EXERCISE GOAL
Your response must consist of one number: how many lines in this material contain the word "Explorer".

-*-

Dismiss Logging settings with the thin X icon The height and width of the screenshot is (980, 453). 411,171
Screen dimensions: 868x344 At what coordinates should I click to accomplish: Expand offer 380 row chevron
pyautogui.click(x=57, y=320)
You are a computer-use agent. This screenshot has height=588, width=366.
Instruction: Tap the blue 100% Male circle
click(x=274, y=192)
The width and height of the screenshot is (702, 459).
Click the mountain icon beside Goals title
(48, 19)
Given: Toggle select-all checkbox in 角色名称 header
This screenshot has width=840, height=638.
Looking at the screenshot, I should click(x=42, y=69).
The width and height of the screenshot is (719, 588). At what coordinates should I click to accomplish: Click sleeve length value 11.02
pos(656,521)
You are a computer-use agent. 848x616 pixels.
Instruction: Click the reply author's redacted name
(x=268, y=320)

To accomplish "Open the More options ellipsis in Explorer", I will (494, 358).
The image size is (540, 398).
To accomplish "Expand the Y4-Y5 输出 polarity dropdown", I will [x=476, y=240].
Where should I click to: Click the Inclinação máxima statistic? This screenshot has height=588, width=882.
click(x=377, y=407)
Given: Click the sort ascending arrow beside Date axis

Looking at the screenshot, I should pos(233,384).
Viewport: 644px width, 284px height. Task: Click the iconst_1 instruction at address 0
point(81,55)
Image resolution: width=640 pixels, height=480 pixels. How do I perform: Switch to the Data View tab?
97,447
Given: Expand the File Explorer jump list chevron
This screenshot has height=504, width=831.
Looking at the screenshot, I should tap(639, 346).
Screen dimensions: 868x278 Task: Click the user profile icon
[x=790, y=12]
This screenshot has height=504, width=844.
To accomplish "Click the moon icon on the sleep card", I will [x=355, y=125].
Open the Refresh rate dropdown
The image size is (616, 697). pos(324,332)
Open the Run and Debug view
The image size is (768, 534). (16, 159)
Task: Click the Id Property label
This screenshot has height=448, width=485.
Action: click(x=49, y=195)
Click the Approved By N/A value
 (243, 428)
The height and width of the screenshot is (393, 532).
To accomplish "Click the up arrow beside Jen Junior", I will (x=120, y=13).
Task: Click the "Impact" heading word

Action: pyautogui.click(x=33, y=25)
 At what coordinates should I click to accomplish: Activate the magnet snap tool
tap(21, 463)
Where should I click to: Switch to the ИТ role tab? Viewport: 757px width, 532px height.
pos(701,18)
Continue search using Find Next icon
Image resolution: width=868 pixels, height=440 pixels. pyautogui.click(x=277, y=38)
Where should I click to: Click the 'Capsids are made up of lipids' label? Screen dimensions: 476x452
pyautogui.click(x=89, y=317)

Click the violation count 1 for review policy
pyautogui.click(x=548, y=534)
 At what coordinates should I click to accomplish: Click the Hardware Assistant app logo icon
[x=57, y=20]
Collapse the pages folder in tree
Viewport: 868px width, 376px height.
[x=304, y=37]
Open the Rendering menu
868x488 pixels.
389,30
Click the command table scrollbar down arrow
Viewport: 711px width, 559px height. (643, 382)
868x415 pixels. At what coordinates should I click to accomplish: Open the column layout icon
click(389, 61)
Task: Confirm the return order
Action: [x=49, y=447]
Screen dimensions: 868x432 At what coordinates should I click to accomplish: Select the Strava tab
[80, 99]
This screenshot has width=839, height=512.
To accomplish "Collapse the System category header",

-*-

EXERCISE OUTPUT
2